### Source text
-=-=-

Northeast EMS workers recognized by Lieutenant Governor in Regina

Submitted Photo (L to R) Shelby Payne and Jessica Brost were both recognized for their work in the EMS field on Dec. 6 in Regina.

Shelby Payne wasn’t looking to win any medals, so she was a bit shocked when she did.

Payne, a paramedic with North East EMS, received the Star of Life medal at Government House in Regina on Dec. 6 for her contributions to the field. She said it was a surprising, but welcome, development.

“I felt very grateful and it was very appreciated that I was thought of to get a Star of Life medal,” Payne said. “I know that people can go their whole careers without getting it. People have done outstanding things in the EMS world and never received a Star of Life. Not that I wanted to receive a medal, not that I was expecting to receive a medal, but when I found out I was nominated and receiving the medal I felt very grateful and super appreciated, (and) kind of in shock I guess.

“I don’t come to work expecting to get anything, I don’t need a thank you, I don’t need anything. I picked this profession because I love what I do.”

Payne has spent 10 years as a paramedic, the last three with North East EMS. North East paramedic chief Jessica Brost nominated her for the award. Brost said the award recognizes the contributions paramedics make in the field, something Payne excels at.

“She is just a very humble person and works extremely hard behind the scenes,” Brost said. “She is not one for bringing attention to all of the spectacular things she does.

“She is very big on mental health, wellness and checking in on her partners and always goes above and beyond with us whether it be the patients or with her coworkers. She is just a kind extremely hard working, always thinking of others kind of person. She is just a wonderful co-worker and employee and I am just so thankful that she has decided to work with us.”

The nomination package described Payne as a strong leader who works hard and leads by example. Brost also credited her for her kind, soft-spoken demeanor, which helps comfort patients during difficult times, and said she is always among the first to volunteer in the community.

Payne said she enjoys working with people, and being a paramedic gives her an opportunity to do that. She credited her co-workers for making North East EMS a great workplace.

-=-=-

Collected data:
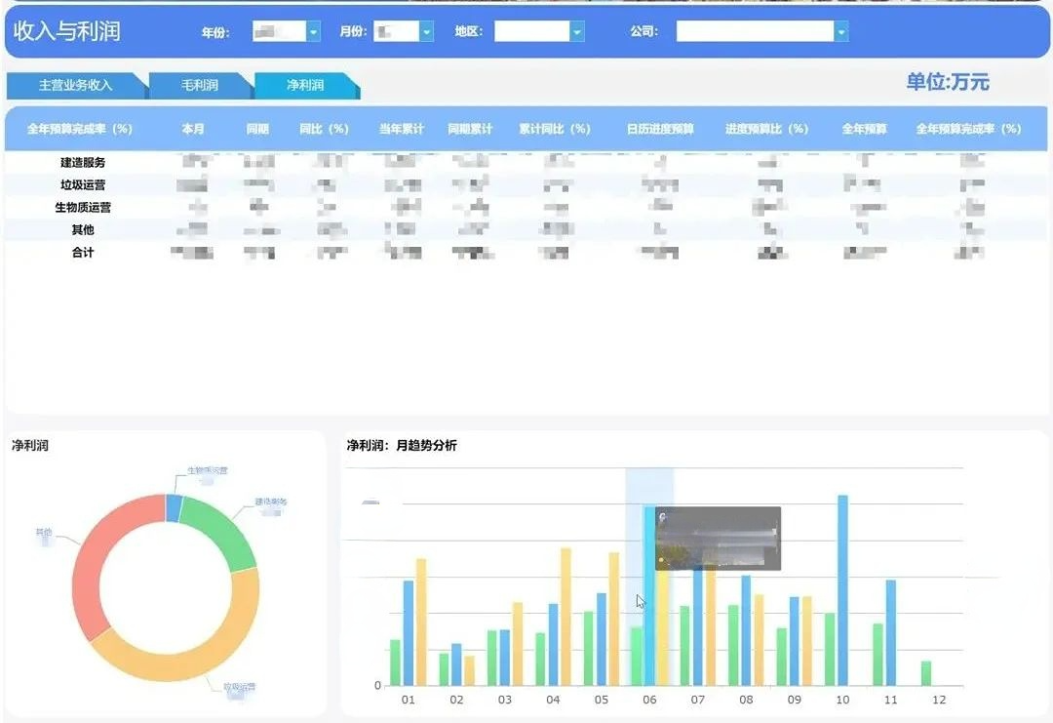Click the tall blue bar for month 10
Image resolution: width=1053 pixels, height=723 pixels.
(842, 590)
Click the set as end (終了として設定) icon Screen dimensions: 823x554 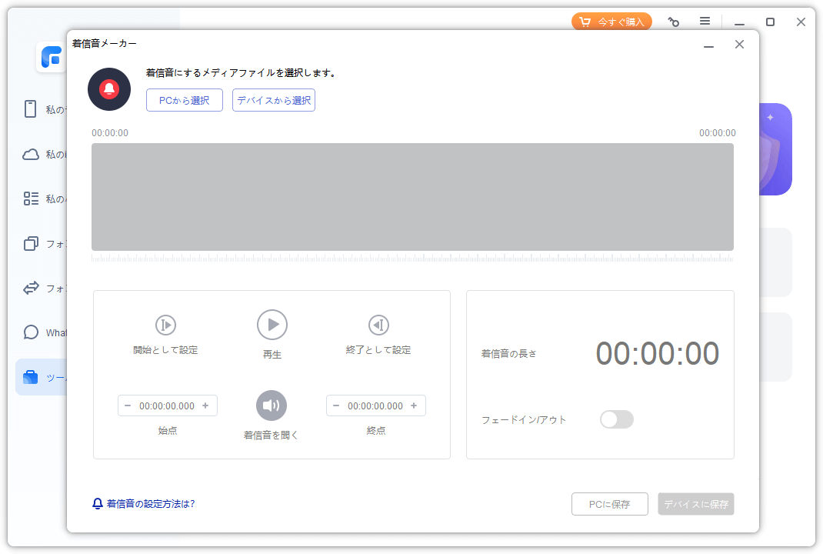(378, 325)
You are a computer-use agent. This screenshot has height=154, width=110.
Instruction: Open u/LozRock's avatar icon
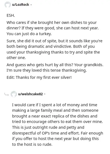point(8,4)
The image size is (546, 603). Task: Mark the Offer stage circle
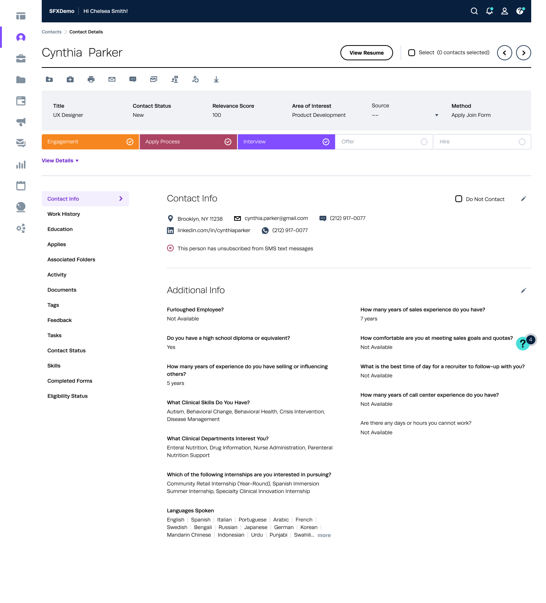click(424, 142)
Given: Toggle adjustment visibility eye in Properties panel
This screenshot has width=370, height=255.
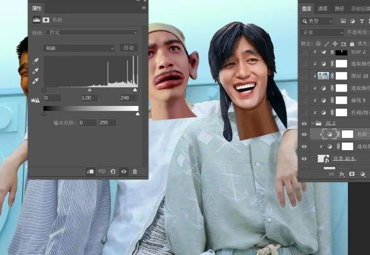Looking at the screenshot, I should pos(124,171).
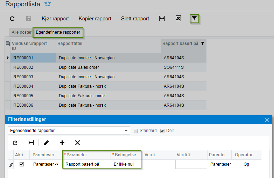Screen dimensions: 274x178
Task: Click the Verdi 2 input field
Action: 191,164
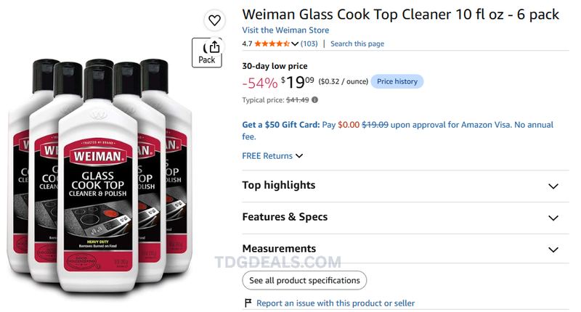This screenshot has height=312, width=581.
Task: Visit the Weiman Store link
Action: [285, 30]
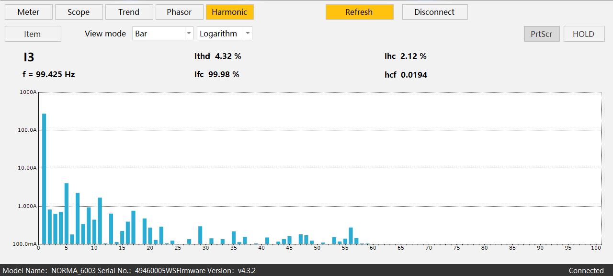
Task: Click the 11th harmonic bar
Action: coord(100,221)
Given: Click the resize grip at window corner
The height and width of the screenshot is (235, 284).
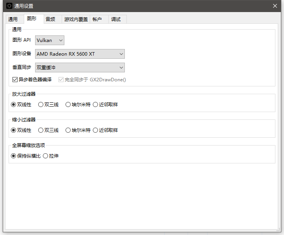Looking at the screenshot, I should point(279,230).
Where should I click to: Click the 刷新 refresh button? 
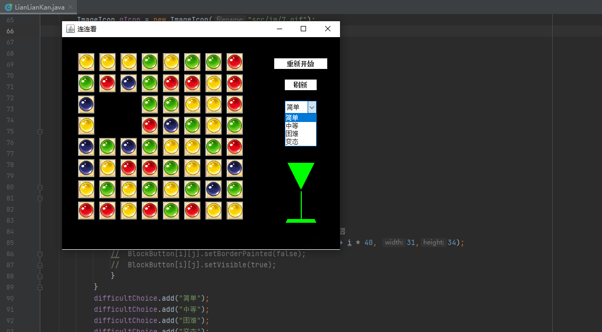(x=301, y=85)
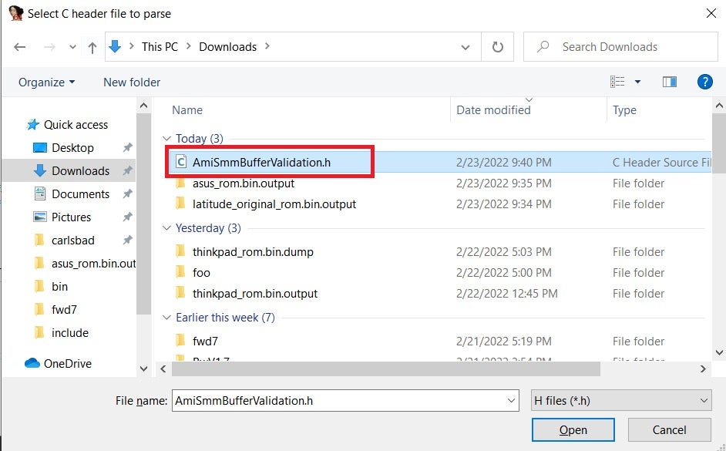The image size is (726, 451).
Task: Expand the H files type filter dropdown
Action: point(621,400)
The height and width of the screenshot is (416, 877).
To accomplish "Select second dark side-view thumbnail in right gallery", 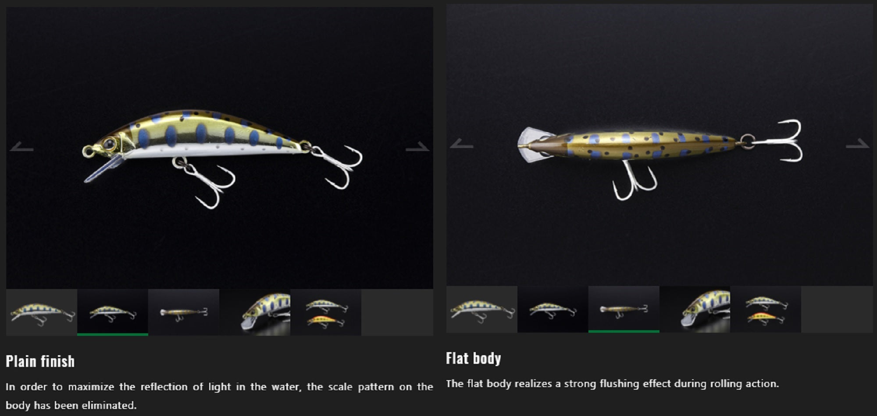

-=-=-

### Work request
Repeat word for word everything in the article on the Star of Life medal from "Shelby Payne wasn’t" down to "but welcome, development.". These items were taken from a separate source.

### Reply to the task
Shelby Payne wasn’t looking to win any medals, so she was a bit shocked when she did.

Payne, a paramedic with North East EMS, received the Star of Life medal at Government House in Regina on Dec. 6 for her contributions to the field. She said it was a surprising, but welcome, development.